While it was eventually overturned in January, the 10 original institutions that formed INSACOG in December last year took a number of months to gear up – just as delta began its spread across the country.
“There’s definitely more preparedness compared to last time,” said Mr Abraham. “We’ve got that structure in place — if anything we’ve expanded, we are also networking with some of the major medical schools, that network is much stronger and wider.”
INSACOG’s target to analyse 5 per cent of all positive Covid-19 samples was largely abandoned during India’s second wave as infection rates peaked at more than 400,000 a day in May, leading to widespread oxygen, hospital bed and drug shortages.
Since then, infections in the country have plateaued to below 10,000 a day, attributed in part to increased vaccine uptake along with high levels of exposure to the disease.
Mr Abraham said there was scope to do more sequencing in light of the new variant, but pointed to wider improvements in India’s health care system, with oxygen plants created and a vaccination campaign that gained momentum in recent months after a stuttered start thanks to an early shortage of shots.
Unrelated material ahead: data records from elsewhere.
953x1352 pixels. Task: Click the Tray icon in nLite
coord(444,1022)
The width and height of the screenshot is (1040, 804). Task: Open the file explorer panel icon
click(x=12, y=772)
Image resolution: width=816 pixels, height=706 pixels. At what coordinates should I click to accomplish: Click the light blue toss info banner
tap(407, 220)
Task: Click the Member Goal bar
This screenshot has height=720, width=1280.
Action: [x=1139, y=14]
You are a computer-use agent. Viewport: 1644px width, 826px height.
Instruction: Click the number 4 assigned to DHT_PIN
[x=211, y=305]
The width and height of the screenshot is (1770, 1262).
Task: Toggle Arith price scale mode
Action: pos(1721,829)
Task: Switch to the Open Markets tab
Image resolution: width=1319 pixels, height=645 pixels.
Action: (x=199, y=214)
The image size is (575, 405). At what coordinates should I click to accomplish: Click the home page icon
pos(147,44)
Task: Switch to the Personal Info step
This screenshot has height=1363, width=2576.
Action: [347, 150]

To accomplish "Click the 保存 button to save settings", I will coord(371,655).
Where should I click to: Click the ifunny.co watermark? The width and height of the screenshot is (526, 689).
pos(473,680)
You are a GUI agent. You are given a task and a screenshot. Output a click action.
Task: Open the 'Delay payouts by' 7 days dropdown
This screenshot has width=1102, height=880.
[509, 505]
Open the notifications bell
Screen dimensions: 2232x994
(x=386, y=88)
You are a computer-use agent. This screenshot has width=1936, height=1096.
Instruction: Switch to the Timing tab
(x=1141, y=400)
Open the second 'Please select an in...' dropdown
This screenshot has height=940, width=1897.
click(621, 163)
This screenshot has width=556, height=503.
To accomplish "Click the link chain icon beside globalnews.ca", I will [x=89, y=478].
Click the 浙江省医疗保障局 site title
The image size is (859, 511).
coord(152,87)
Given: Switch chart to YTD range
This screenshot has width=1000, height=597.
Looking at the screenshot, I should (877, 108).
“The experience of the second wave in India was a profound shock and that has helped to shape public opinion and government policy towards ensuring that India should never go through this again,” said Gautam Menon, a professor of physics and biology at Ashoka University who has worked on modelling outbreaks.
“Caseloads are low in India at the moment and that will help to divert sequencing and surveillance to this effort, at least initially,” he said. “I am more concerned right now about lags in reporting, which is certainly not happening in real-time.”